Aterrizar en un país extranjero por primera vez siempre es una experiencia que acarrea sentimientos dispares. El nerviosismo provocado por el desconocimiento de su funcionamiento se entremezcla con el deseo de vivir algo diferente. Esa experiencia que te puede cambiar de algún modo. La velocidad y límite de adaptación a lo foráneo depende de la asimilación de cada viajero pero también de la acogida de los nativos.
La cultura del vino más tradicional, como un país poco acogedor, ha sido tendente a enmascarar con tecnicismos el consumo del vino.
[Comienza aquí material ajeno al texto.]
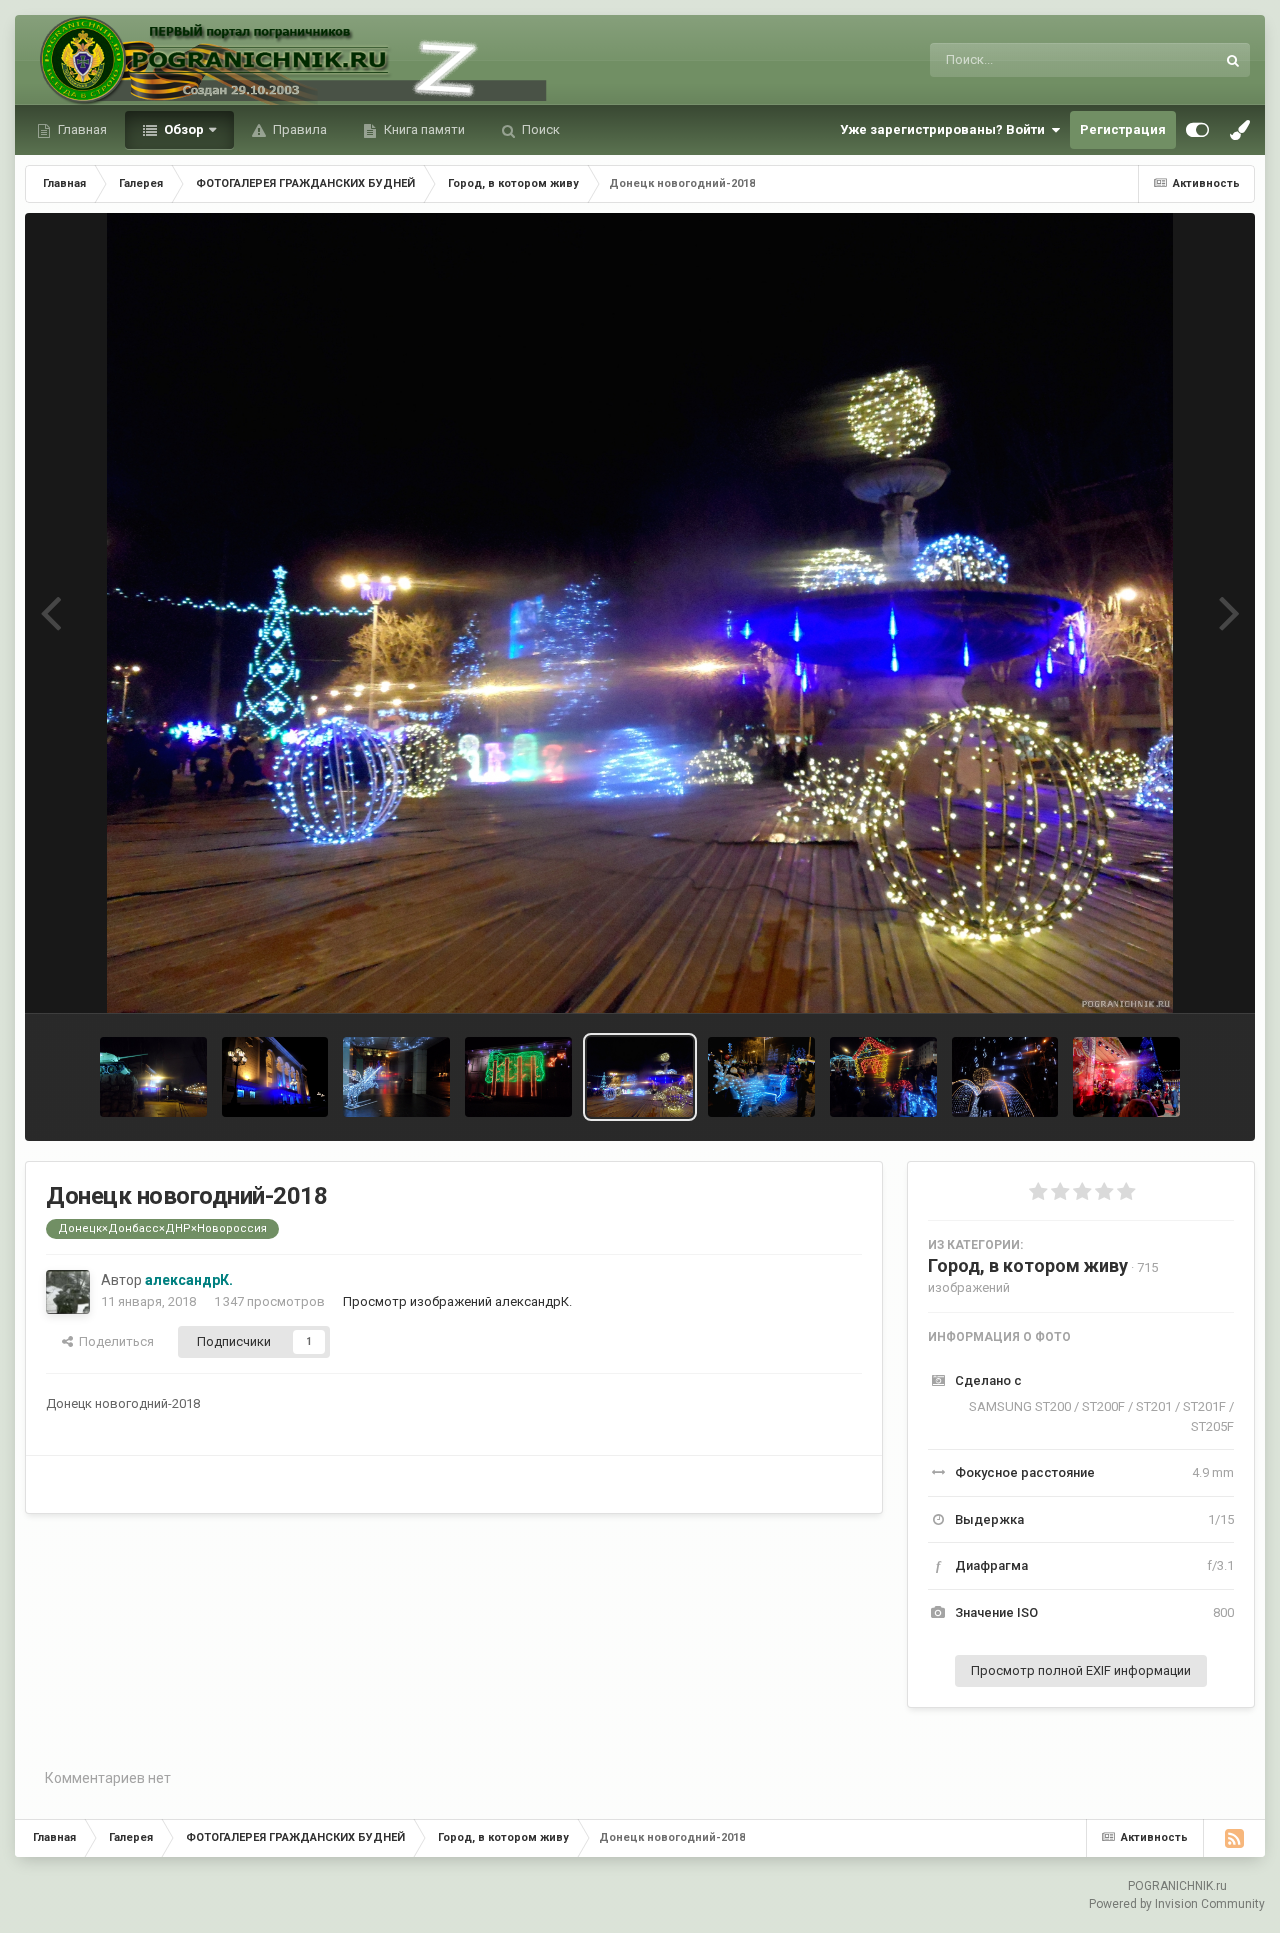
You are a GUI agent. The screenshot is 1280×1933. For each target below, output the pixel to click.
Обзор (182, 129)
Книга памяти (423, 129)
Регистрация (1123, 129)
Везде (1171, 60)
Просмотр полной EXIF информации (1081, 1670)
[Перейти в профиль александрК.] (68, 1292)
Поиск (539, 129)
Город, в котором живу (1028, 1265)
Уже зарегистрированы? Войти (945, 129)
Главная (81, 129)
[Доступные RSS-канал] (1234, 1838)
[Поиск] (1233, 60)
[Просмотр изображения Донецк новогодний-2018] (153, 1077)
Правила (298, 129)
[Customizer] (1197, 130)
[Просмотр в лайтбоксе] (640, 613)
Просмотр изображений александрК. (457, 1301)
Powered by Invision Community (1177, 1904)
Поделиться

Alejándose de los consumidores hasta el punto hacerlo inaccesible. Contra todo pronóstico la nueva cultura del vino no es mucho más acogedora que la tradicional. El barroquismo de su jerga y la intensidad de sabores distancia incluso a aquellos que vienen de lo tradicional.
La exigencia de visados dictatoriales, la exclusión de la gente de buena voluntad y la necesaria bendición de algún miembro del grupúsculo provoca todo demasiada pereza. Tanta que a algunos les ha dado por visitar otros territorios con menos barreras como el de la cerveza.
En este mundo vinícola hemos conseguido entre todos que el nerviosismo colapse la ilusión de una nueva experiencia. Y me pregunto: ¿por qué no intentamos beber lo que sea con tal de que simplemente nos guste? Así, sin más.
Espumoso de Cartoixà Vermell. Bar Brutal, Abril 2016.